India’s post-Nehruvian political brokers, if one were to take all their political posturing with a pinch of salt, really revealed their true colours on the Palestinian question when in 1991, New Delhi voted for the repudiation of the United Nations resolution that had equated Zionism with racism, a resolution India had supported in the mid-1970s. The real links with Israel over the last 25 years have been military ones, involving Israeli weapon sales and even Israeli consultancy services on homeland security, including so-called counterterrorism operations and intelligence. India is now Israel’s largest market for armaments/weapons. According to past issues of Jane’s Terrorism and Security Monitor, Indian battalion and intelligence agency personnel have been trained in the adoption (against Kashmiri militants) of the same counter-insurgency tactics that the Israeli Defence Force and Mossad have been employing against Palestinian resistance fighters.

 

While no new defence programmes or contracts were announced in the course of Netanyahu’s visit, New Delhi did try to attract Israeli foreign direct investment and transfer of technology in the manufacture of defence equipment under its “flagship … Make in India initiative” (“India–Israel Joint Statement,” 15 January 2018). And given that the Indian Army has been bent upon importing the Israeli Rafael Advanced Defense Systems’ “Spike” anti-tank guided weapons rather than waiting for the Defence Research and Development Organisation’s “indigenous” version of these weapons, an intergovernmental agreement to this effect may not be far behind. Joint development of medium-range, surface-to-air missiles for the Indian Army, participation of the Indian Air Force in an air combat exercise hosted by the Israeli Air Force last year, and now, “comprehensive cooperation in counterterrorism,” Indo–Israeli military-strategic ties have certainly taken off like never before with Hindutvavadi leadership at the helm of the executive of the Indian state.

 

Hindutvavadis have always stood in awe of the militaristic nationalism of the Zionists.
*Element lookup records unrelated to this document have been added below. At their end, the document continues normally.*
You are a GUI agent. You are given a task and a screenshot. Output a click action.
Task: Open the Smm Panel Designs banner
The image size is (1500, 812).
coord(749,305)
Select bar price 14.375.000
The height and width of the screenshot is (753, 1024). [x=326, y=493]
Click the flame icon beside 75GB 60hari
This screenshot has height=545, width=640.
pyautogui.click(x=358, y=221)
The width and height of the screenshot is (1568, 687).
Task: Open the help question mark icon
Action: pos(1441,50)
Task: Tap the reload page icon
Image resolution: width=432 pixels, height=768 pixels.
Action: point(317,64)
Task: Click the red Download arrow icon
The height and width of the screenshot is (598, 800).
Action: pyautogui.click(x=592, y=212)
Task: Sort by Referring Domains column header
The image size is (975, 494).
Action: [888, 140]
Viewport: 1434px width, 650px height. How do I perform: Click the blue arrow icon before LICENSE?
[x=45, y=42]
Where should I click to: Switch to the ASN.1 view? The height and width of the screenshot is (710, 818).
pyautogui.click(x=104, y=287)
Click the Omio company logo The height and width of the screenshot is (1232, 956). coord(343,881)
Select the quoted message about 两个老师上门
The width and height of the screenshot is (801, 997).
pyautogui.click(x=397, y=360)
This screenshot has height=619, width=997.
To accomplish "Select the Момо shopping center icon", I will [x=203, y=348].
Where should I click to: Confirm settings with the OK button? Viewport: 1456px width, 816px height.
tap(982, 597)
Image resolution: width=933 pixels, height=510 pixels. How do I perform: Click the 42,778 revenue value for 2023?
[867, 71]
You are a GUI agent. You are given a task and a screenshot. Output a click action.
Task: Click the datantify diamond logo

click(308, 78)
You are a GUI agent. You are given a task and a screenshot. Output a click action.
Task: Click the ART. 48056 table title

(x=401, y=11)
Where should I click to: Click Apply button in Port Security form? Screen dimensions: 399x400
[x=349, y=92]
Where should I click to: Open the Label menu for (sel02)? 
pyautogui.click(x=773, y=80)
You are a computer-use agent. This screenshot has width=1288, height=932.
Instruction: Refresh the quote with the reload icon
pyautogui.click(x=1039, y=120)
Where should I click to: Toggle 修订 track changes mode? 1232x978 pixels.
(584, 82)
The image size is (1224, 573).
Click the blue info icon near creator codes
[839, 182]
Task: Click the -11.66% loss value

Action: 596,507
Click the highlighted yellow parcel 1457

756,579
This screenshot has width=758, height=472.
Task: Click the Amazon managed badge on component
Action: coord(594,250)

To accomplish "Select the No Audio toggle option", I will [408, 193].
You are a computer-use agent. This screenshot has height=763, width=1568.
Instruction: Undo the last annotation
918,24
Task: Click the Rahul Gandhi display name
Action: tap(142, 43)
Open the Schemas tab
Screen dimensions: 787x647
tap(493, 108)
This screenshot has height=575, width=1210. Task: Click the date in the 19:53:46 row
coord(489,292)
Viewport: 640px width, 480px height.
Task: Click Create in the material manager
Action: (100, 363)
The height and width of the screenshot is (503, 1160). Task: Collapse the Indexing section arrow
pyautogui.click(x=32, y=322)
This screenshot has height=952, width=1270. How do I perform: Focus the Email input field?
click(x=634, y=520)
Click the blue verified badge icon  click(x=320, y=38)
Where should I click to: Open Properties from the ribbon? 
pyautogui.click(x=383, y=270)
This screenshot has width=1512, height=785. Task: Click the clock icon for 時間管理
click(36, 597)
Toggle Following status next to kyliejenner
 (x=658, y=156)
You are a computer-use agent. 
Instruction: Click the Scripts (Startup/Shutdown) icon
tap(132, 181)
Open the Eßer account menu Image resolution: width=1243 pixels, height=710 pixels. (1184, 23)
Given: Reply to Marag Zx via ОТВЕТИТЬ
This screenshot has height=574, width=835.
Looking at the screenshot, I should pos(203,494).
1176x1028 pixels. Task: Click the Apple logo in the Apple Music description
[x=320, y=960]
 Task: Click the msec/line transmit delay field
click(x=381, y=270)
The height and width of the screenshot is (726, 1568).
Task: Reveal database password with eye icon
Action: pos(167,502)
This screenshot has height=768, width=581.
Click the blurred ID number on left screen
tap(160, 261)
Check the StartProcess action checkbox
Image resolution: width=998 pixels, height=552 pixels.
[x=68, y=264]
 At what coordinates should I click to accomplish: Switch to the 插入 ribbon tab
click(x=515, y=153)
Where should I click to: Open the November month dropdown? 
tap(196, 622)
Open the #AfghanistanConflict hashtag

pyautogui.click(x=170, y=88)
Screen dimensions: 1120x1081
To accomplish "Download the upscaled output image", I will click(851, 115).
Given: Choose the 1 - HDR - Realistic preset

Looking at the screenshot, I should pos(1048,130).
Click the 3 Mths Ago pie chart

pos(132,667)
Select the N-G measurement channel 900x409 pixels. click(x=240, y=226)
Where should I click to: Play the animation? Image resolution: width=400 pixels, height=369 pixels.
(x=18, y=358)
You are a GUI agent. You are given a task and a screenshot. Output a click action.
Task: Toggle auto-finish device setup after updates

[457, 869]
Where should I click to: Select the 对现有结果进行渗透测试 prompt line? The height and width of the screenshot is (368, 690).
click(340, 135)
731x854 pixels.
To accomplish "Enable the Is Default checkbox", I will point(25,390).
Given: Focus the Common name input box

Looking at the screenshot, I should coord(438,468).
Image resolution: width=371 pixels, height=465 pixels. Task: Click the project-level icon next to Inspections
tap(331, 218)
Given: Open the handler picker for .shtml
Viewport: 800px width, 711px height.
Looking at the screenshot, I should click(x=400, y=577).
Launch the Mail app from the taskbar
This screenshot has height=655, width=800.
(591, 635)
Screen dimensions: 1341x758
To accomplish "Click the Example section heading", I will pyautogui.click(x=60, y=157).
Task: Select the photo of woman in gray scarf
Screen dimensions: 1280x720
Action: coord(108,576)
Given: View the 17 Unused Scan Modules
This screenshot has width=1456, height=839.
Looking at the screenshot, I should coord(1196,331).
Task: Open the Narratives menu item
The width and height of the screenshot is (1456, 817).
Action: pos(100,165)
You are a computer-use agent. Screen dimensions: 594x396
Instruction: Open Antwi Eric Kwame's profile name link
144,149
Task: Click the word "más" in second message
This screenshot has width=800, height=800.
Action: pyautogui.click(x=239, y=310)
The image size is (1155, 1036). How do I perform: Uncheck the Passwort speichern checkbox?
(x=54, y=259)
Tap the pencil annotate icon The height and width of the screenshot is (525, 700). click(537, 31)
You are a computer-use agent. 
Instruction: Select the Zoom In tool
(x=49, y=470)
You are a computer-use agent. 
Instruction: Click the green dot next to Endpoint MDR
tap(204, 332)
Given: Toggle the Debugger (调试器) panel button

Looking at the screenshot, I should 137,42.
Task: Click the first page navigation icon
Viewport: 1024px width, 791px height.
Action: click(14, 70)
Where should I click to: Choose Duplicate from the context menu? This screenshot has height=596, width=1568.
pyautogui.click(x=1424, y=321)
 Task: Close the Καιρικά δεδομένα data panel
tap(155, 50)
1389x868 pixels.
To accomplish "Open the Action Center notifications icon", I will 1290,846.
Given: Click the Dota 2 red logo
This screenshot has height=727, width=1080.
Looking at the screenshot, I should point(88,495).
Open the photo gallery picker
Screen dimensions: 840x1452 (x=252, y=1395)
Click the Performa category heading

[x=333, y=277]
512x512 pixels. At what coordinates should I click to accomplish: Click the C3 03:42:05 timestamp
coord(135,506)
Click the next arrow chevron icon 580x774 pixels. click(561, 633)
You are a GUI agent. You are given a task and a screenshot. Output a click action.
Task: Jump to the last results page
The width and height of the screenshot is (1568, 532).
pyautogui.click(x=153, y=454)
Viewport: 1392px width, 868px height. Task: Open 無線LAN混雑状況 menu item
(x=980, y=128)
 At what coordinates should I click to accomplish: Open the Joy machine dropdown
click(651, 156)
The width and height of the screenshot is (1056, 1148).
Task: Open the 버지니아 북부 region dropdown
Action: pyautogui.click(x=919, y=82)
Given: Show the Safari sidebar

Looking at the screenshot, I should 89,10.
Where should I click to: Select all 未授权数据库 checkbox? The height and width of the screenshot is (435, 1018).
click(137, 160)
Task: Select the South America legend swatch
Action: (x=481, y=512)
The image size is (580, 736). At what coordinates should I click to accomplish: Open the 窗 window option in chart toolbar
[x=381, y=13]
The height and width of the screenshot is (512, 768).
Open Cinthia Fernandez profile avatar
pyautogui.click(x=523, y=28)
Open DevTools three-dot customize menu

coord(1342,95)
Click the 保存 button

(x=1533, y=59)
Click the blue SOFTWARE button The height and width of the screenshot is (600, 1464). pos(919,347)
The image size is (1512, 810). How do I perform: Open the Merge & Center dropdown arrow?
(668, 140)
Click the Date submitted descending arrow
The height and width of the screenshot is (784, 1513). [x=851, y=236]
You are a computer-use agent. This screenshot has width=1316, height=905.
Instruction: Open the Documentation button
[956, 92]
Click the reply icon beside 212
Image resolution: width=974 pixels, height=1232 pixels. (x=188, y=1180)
But now, with “comprehensive cooperation in counterterrorism,” will those in power emulate even more, in their conduct and policy towards the Kashmiri people, the Zionists’ treatment of the Palestinian people? Just as one must distinguish Judaism (and Jewishness) from Zionism, so also one must distinguish Hinduism from Hindutva. Whereas Hinduism is a grouping of religious beliefs and faiths whose aim is spiritual salvation, Hindutva is a fascist ideology—it is the Indian variant of Nazism. Just as Zionism is the anti-thesis of Judaism (Jewishness), so Hindutva is the anti-thesis of Hinduism. Just as Jews need to assert that the Zionists do not represent them, so also, it is time Hindus declare that the Hindutvavadis do not represent them. In this fight, Hindu, Jew or Muslim, all need to stand by humanity and Palestine, humanity and Kashmir, and bring an end to anti-Semitism (prejudice and hatred against Jews and other Semites, including the Palestinians) and anti-Islamism (prejudice and hatred against Muslims).